Flames willing to deal?

History has shown Flames GM Darryl Sutter refuses to overpay for impact players at the trade...

History has shown Flames GM Darryl Sutter refuses to overpay for impact players at the trade deadline. SUN MEDIA/Kevin Udahl

STEVE MACFARLANE -- Sun Media

, Last Updated: 3:48 PM ET

Articles at this time of year should come with a warning labels.

Everyone wants to know what kind of deals they can expect across the NHL as trade deadline day approaches. It's like Christmas, or better, for some feverish fans.

But curious questions, shared opinions, and debates over a franchise's apparent needs between members of the media can quickly become speculation.

Speculation turns into rumour -- and those can take on lives of their own.

Calgary Flames general manager Darryl Sutter calls it "echo journalism," and doesn't hide his disinterest in answering any questions about his team's potential transactions until they're complete.

And sometimes even after the fact.

"It's like listening to a magpie in the morning," deadpanned Sutter on Wednesday regarding all the trade chatter. "As long as it doesn't wake the kids up, it doesn't bother me."

But it's human nature to try and guess which big names are going where.

Plenty of marquee players are rumoured to be available right now, ranging from 'rentals' due to become unrestricted free agents this summer, underachievers in need of new scenery, to big-money stars whose dumped contracts could offer some salary-cap breathing room for next season.

Pending UFA Marian Hossa is the most likely to find himself with a new address next week. The Flames could use more consistent scoring, but aren't desperate for it and wouldn't make a good partner for the Atlanta Thrashers to deal with as both teams are looking towards the playoffs.

Interest in Toronto's Mats Sundin is also rampant -- with the Flames being mentioned in the bidding for every centre potentially on the market because of their lack of a true No. 1 pivot -- but again the price will be too high. There's also a chance the Maple Leafs captain will refuse to waive his no-trade clause, although he ultimately would do so if it meant a better team in Toronto to come back to in July.

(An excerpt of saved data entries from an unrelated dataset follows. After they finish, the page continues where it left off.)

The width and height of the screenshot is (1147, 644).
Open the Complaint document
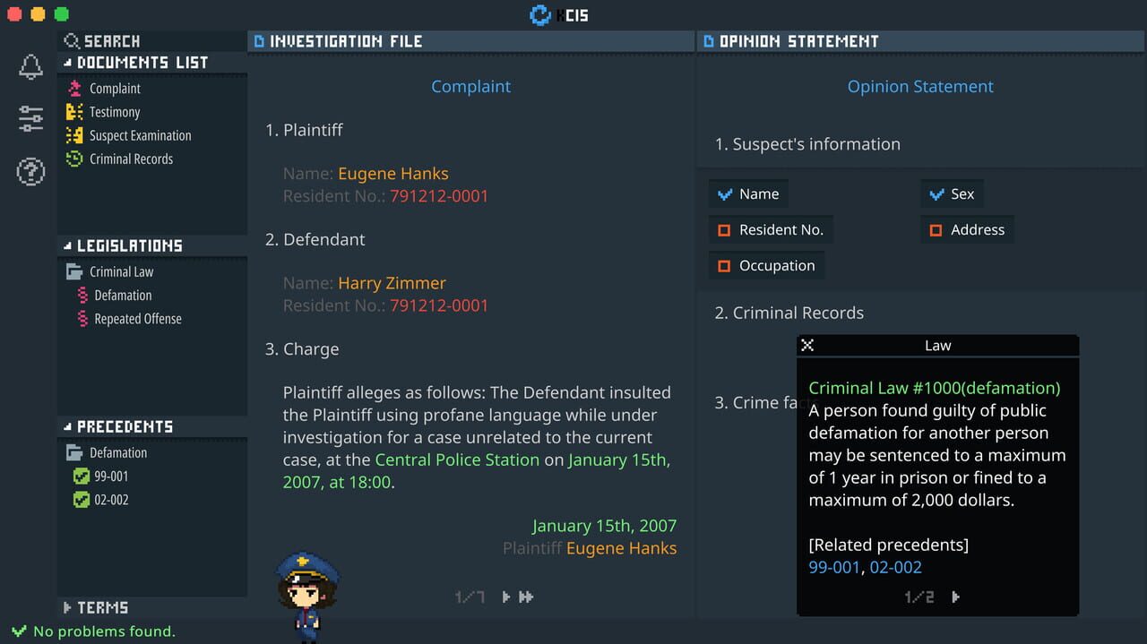[x=114, y=88]
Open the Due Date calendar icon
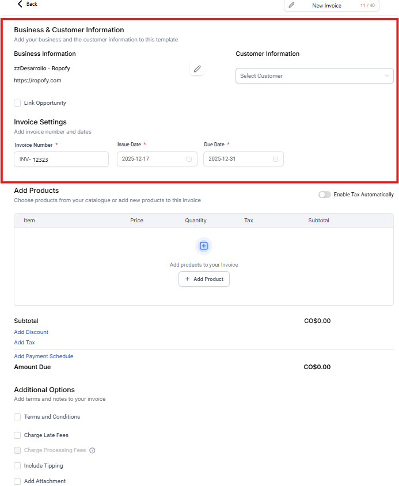Screen dimensions: 399x486 click(x=275, y=159)
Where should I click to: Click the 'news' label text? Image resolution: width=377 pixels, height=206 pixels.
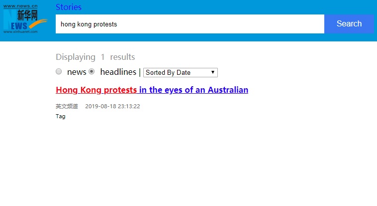[x=77, y=72]
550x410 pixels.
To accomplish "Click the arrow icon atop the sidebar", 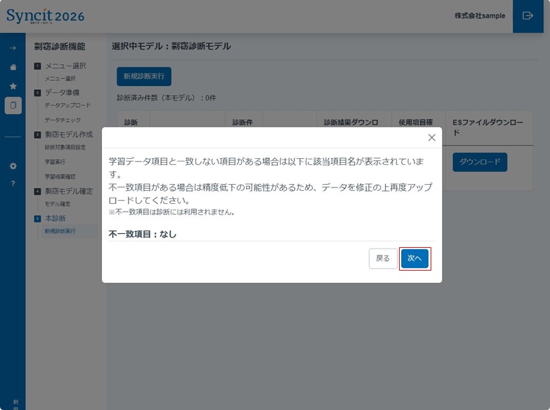I will [x=12, y=48].

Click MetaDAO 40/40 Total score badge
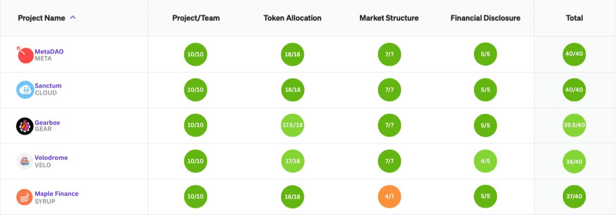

Olli Jokinen, one of the most talented veteran centres in the league still under the age of 30, has been linked to Calgary in rumours for years.

Again, the lack of an undisputed top centre is the likely source, but the addition of former Panthers GM and head coach Mike Keenan to the Flames staff has just fueled things further this season.

Any team would jump at the chance to pry the captain away from Florida, but Panthers GM Jacques Martin would need a huge return. The Flames couldn't add Jokinen without parting with at least equal salary -- which is why Alex Tanguay's name gets mentioned in any Flames rumour -- but the Cats could justifiably ask for more because of the rarity and importance of a star centre.

Salary hog Brad Richards, who will make $7.8 million for another three seasons, has been mentioned as available recently, but Bolt Vaclav Prospal, a pending UFA, is more likely to be moved. He'd be more along the lines of what Sutter may target for a playoff run.

Montreal's Michael Ryder is another player being linked to Calgary and Tanguay. Out of all the rumours involving the Flames, this one seems the most likely as both a salary dump and a player who can help the Flames this season. His salary for a potential extension before free agency would also be much less than Tanguay's or what Kristian Huselius might get.

Buffalo's Brian Campbell and Tampa's Dan Boyle are attracting suitors as potential free-agent d-men, but unless the Flames have plans for one or more of their own blueliners -- eight regulars on one-way deals after Wednesday's addition of Jim Vandermeer -- they're set on the back end.

When it comes to Sutter's Flames on deadline day, that warning label should read: 'Prepare to be disappointed.'

Although the Flames likely will be working the phones and kicking tires right until the clock strikes 1 p.m. Tuesday afternoon, history has shown Sutter refuses to overpay for the impact players most readily available at the deadline.

The biggest name brought aboard in the second half of a Sutter season here was Chris Simon in 2004, a few days before the actual closing date.

That year, he also added Lynn Loyns in January, Ville Nieminen in late February, then Marcus Nilson the day before the deadline.

The big day last year saw only David Hale brought aboard. The year before it was Jamie Lundmark.

If this is the season that trend changes, consider it a 'Christmas' bonus.